→ Materials provided
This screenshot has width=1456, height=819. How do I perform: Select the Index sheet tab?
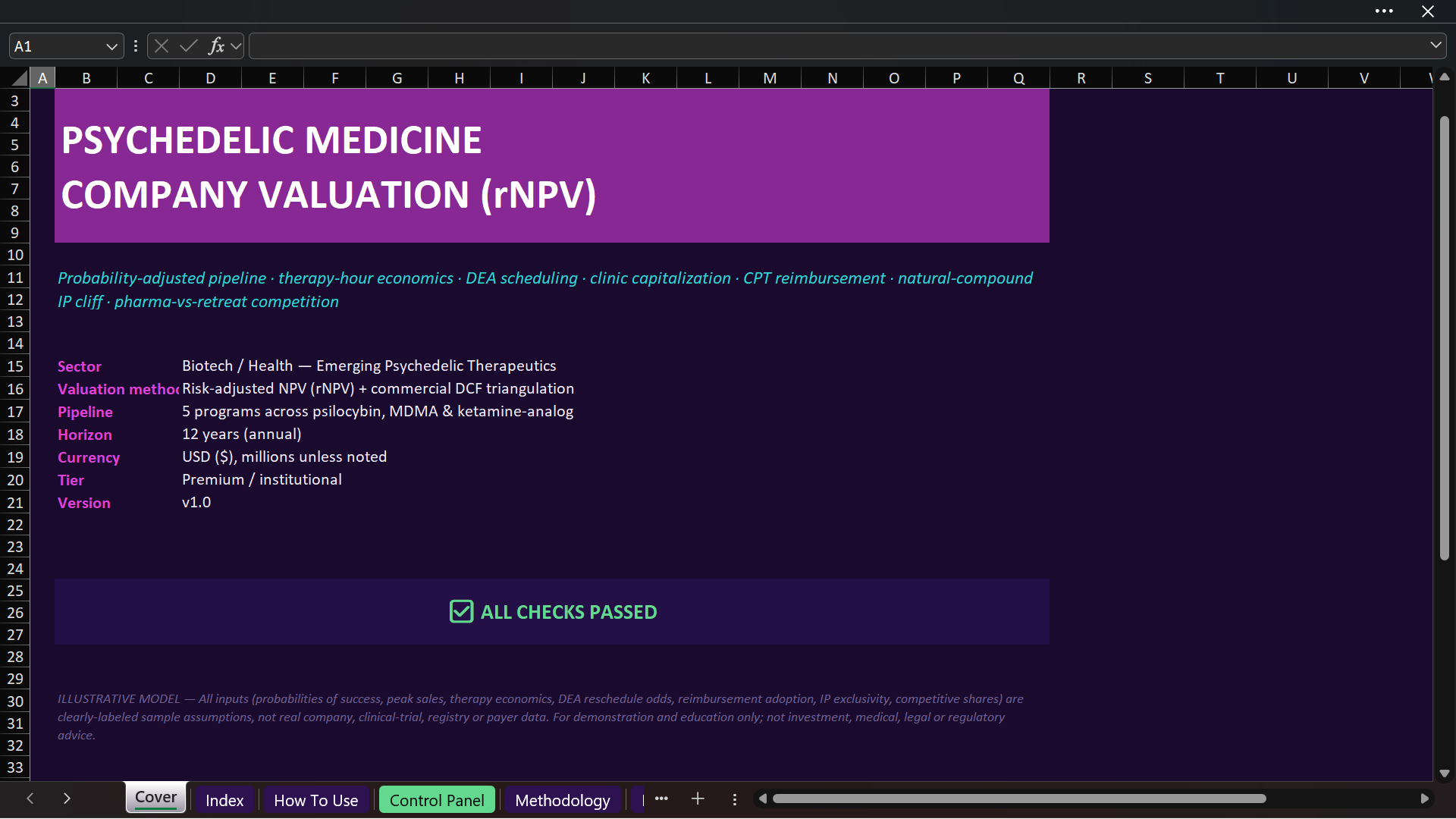[224, 800]
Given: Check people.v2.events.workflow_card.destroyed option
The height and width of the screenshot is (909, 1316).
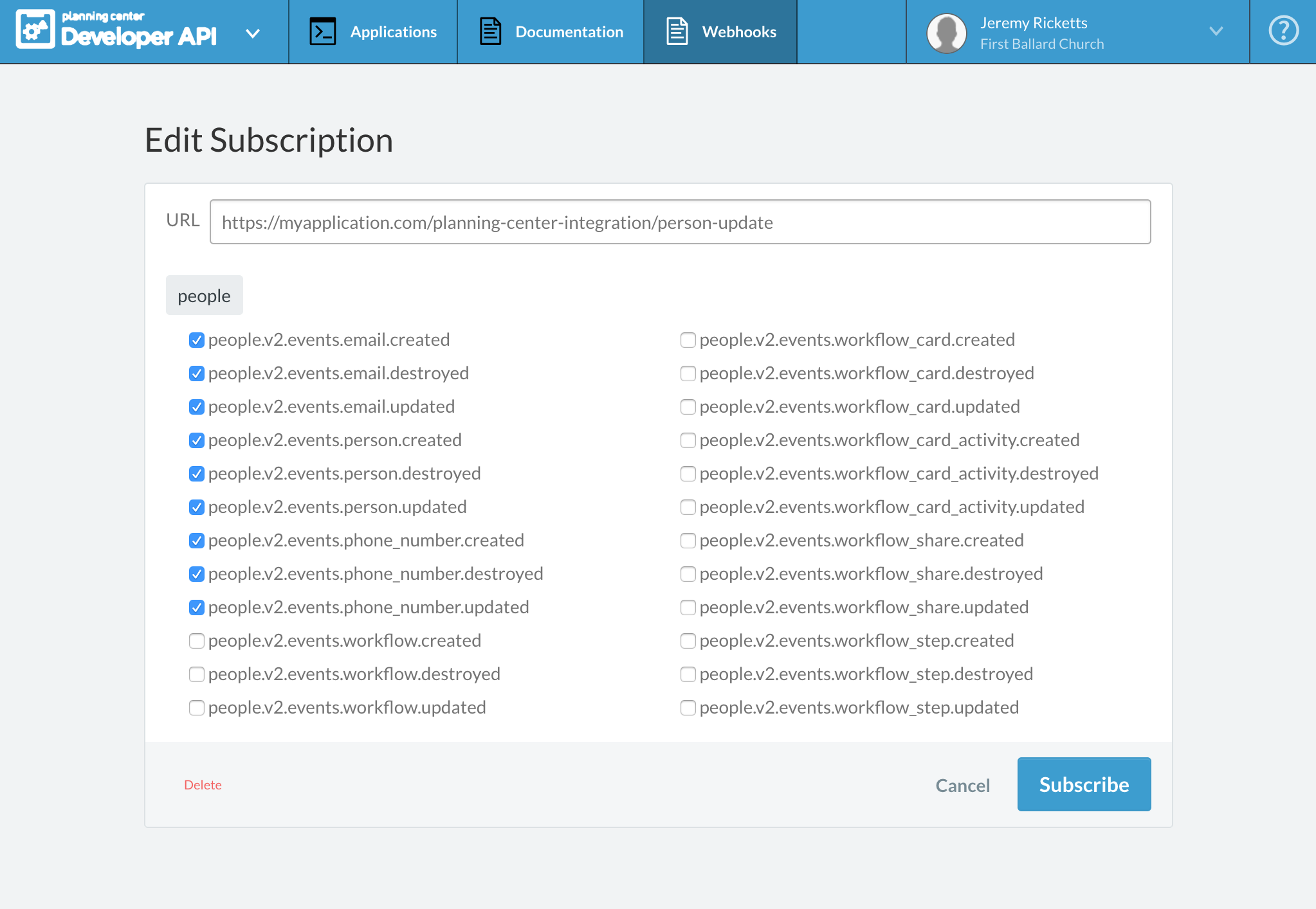Looking at the screenshot, I should pos(688,374).
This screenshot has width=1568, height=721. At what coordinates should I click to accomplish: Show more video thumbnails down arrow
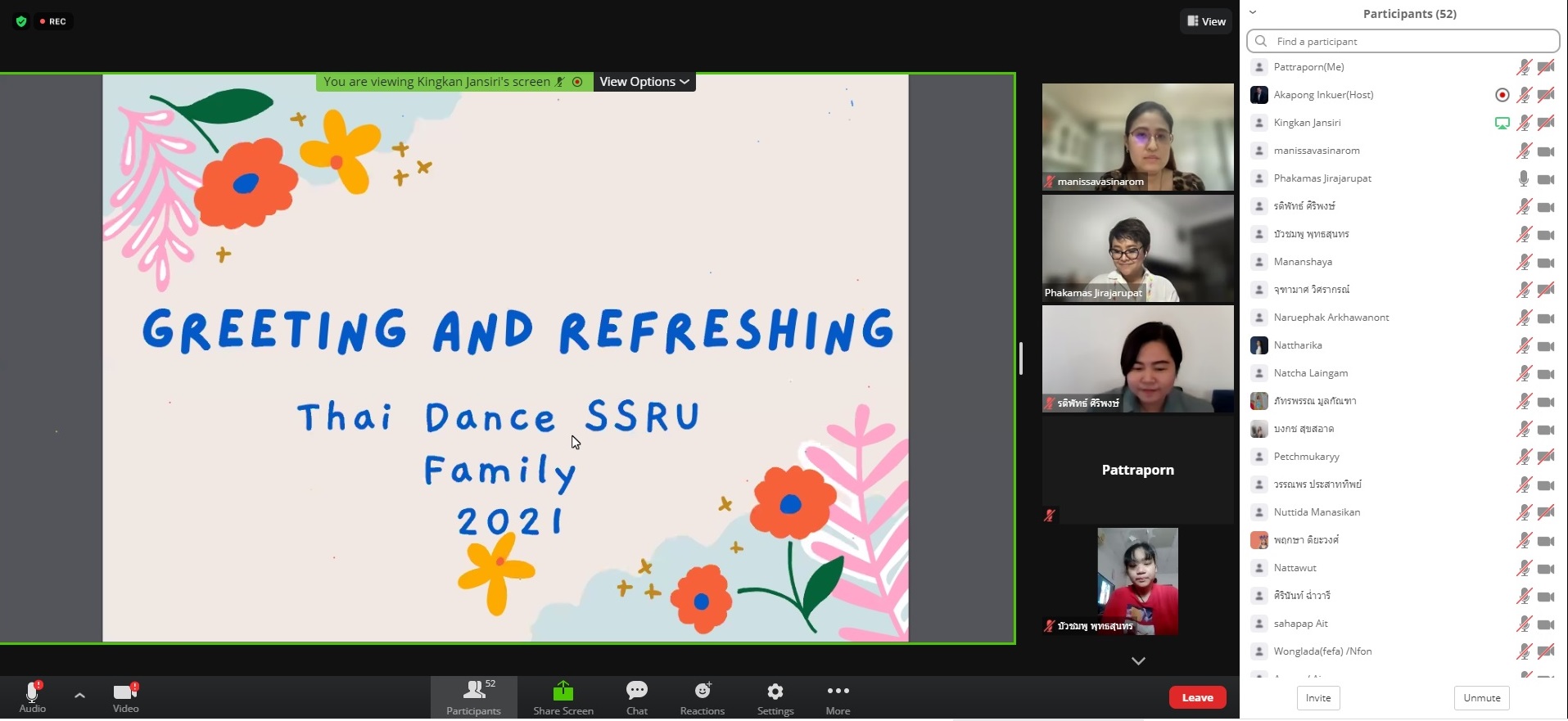1138,661
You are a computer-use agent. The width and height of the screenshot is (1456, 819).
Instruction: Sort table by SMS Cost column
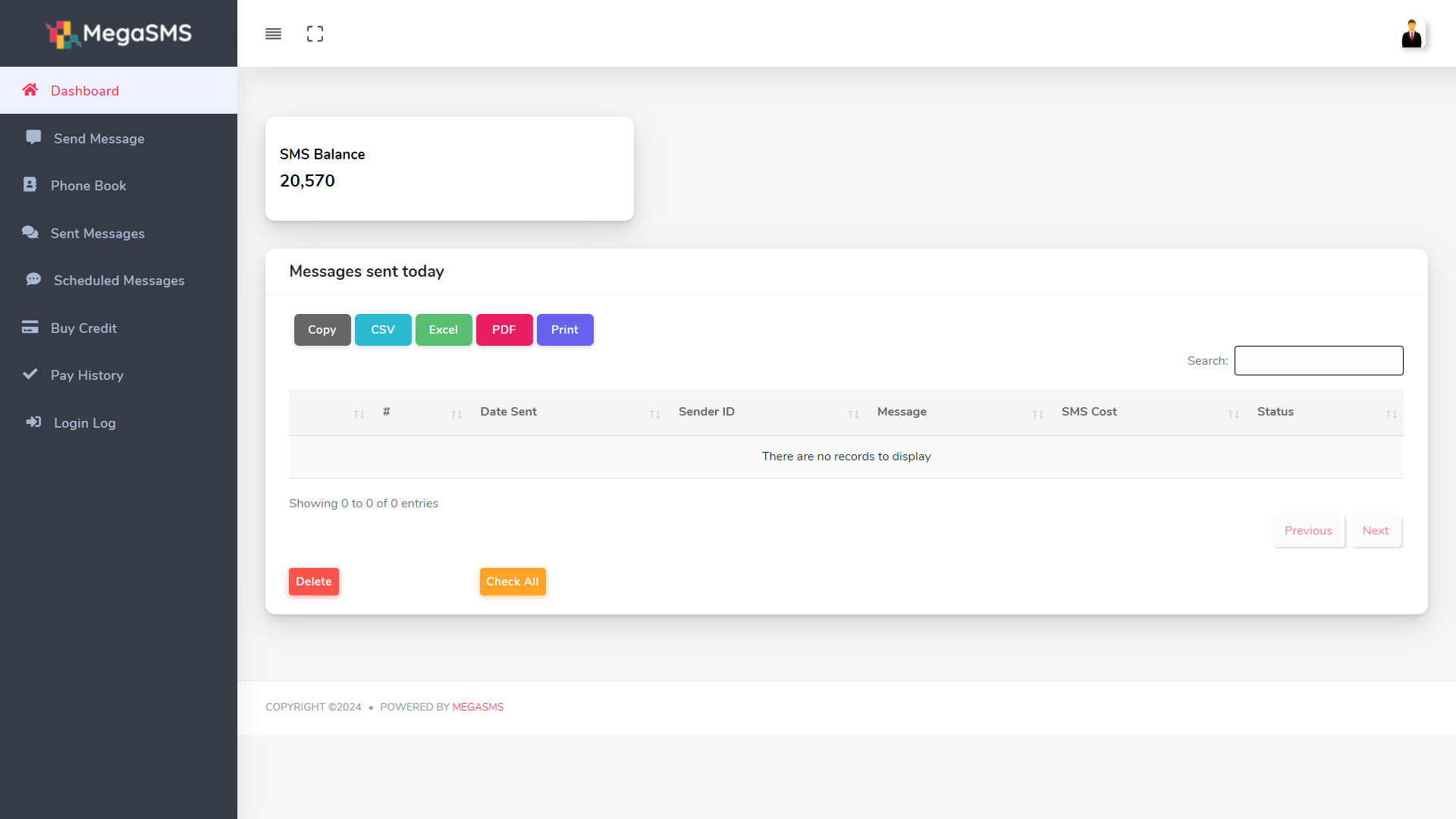pos(1089,412)
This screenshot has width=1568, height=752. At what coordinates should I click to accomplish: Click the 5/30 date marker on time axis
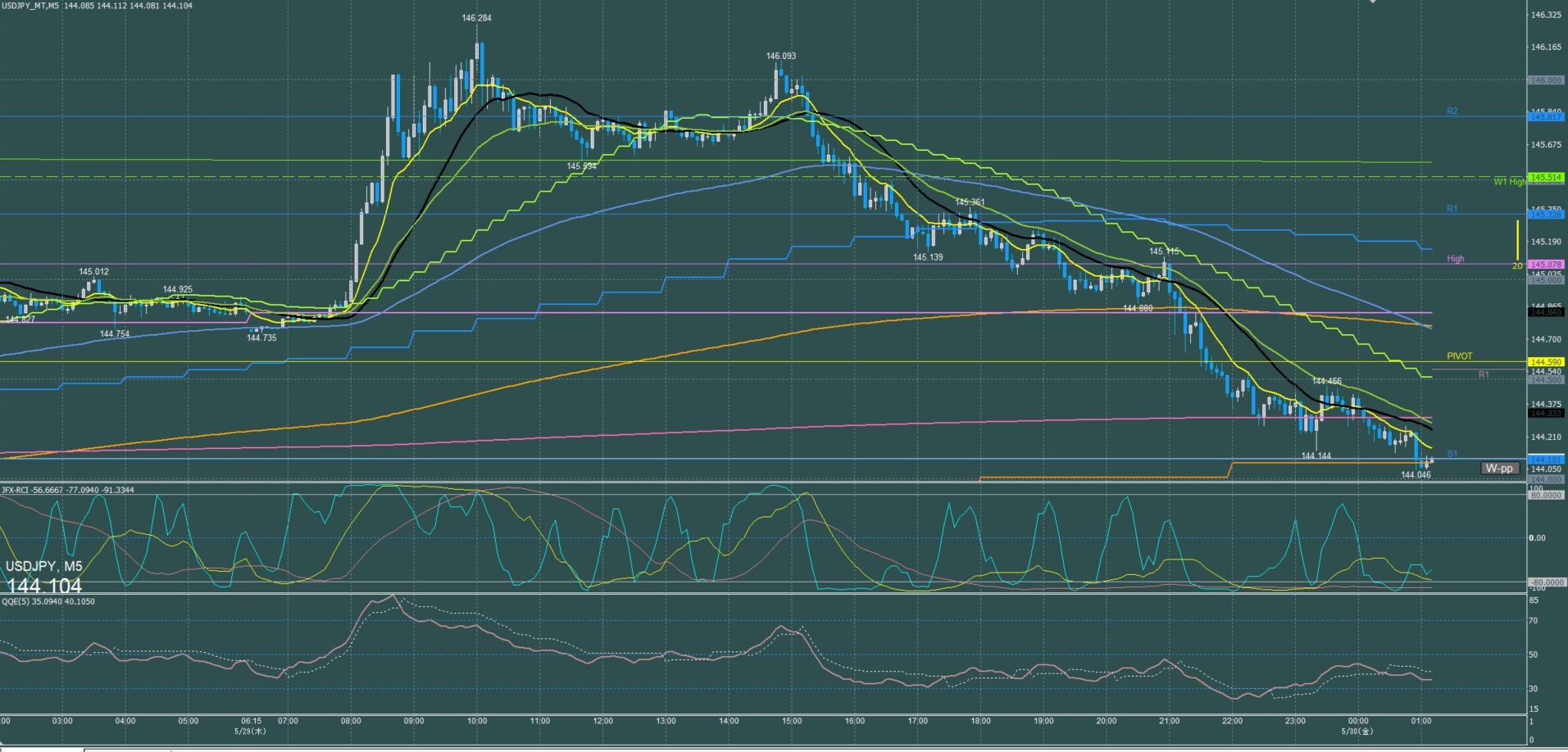point(1357,731)
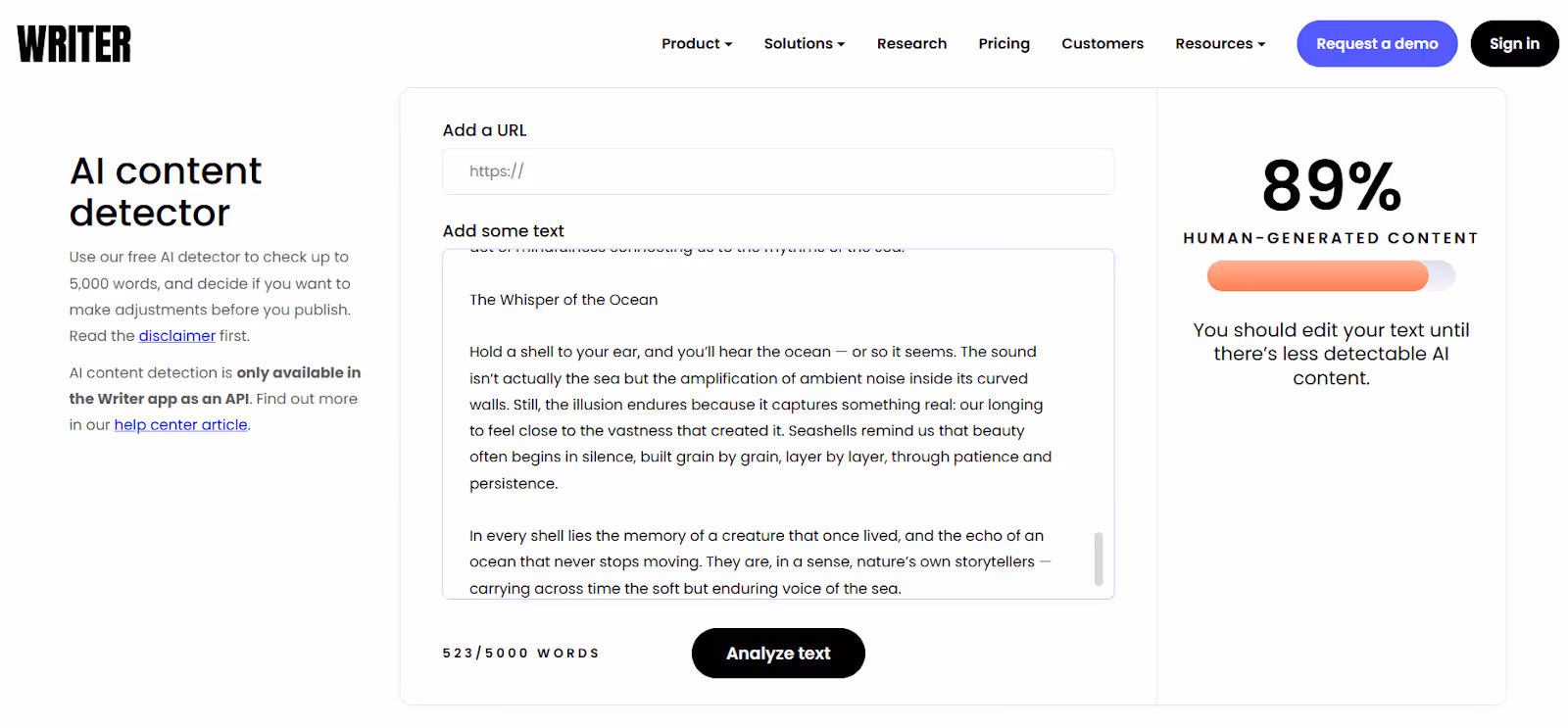The image size is (1568, 728).
Task: Select the Research menu item
Action: coord(910,43)
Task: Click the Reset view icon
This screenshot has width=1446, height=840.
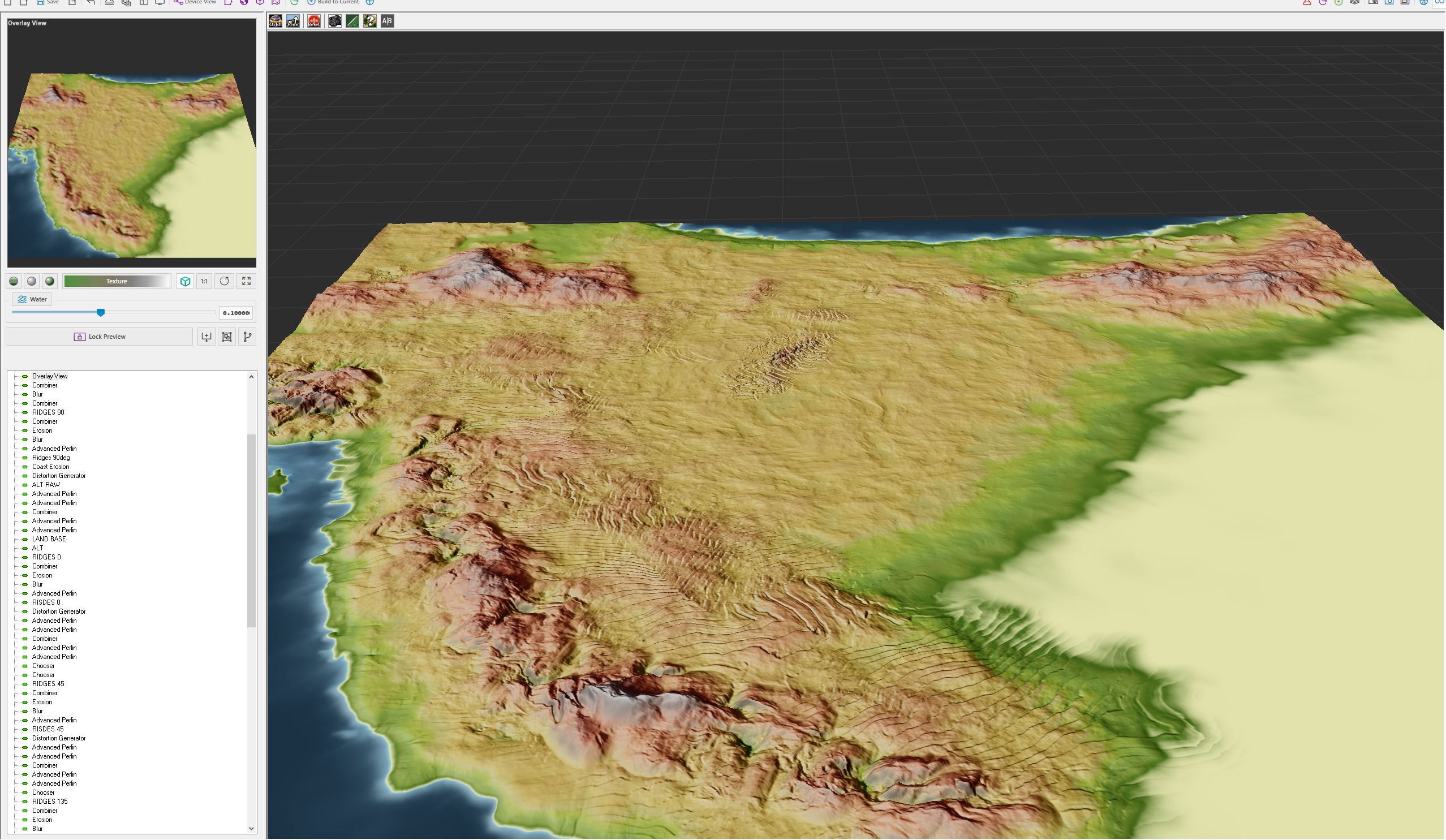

→ Problem details
Could you reproduce the listing above with "horizontal size" substituted for every "width", leaving everything else unchanged and omitting the pictures?

→ Correct output
This screenshot has horizontal size=1456, height=819. How do I perform: Select the Index sheet tab?
[224, 800]
Given: Check people.v2.events.workflow_card.destroyed option
The height and horizontal size of the screenshot is (909, 1316).
Looking at the screenshot, I should pos(688,374).
This screenshot has horizontal size=1568, height=721. At what coordinates should I click to accomplish: Show more video thumbnails down arrow
1138,661
You are a computer-use agent. The horizontal size and height of the screenshot is (1456, 819).
Instruction: Sort table by SMS Cost column
pos(1089,412)
This screenshot has horizontal size=1568, height=752. At what coordinates should I click to accomplish: Click the 5/30 date marker on time axis
point(1357,731)
The image size is (1568, 728).
Task: Select the Research menu item
Action: coord(910,43)
Task: Click the Reset view icon
This screenshot has horizontal size=1446, height=840.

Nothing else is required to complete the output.